パァンッ
 とほっぺを叩き、気合いを入れると、
「痛たたた……そう言えば、準決勝でほっぺを……」
 と痛がった。
 【クインスティータ】は、
「何をバカな事をしてらっしゃるの?良いからとっとと行って決着をつけてらっしゃい」
 と言った。
 タティーは、
「は、はいぃ……」
 と力なく頷き、出て行こうとすると、
「気合いが足りない。しゃきっとしなさい、しゃきっと」
 と【クインスティータ】に怒られてしまった。
 今度はどんな苦しい戦いになるのかと思って出たのだが、決着はあっさりとついた。
 タティーが拍子抜けするくらいにあっさりと。
 どうやら、【ゆとりん】選手の準決勝の試合が壮絶で、満身創痍(まんしんそうい)で勝利していたらしい。

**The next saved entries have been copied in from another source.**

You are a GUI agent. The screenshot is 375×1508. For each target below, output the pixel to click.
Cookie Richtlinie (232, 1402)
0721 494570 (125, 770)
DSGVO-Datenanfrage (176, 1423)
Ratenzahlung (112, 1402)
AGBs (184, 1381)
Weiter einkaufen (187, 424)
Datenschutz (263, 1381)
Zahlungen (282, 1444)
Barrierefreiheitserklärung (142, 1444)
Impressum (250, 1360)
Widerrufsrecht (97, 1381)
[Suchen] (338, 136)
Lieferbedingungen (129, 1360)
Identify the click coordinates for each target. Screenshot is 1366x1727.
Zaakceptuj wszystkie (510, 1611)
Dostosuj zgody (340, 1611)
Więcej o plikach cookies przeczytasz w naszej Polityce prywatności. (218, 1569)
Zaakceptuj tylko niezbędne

 タティーがほっぺを負傷したようにまた、【ゆとりん】選手も負傷していたのだ。
 決勝戦は無理だと言われていたらしいが、それでもレイヤーとして、決勝戦用のコスチュームを着て選手紹介を受けたいと主張したらしい。
 見上げたレイヤー根性である。
 見習いたいくらいだ。
 【ゆとりん】選手が決勝での試合が不可能という事になり、タティーの不戦勝での優勝が決まったのだった。
 タティーは、いつもの、
「勝ったの?……私勝っちゃったの?」
 という台詞を勝利者インタビューで残した。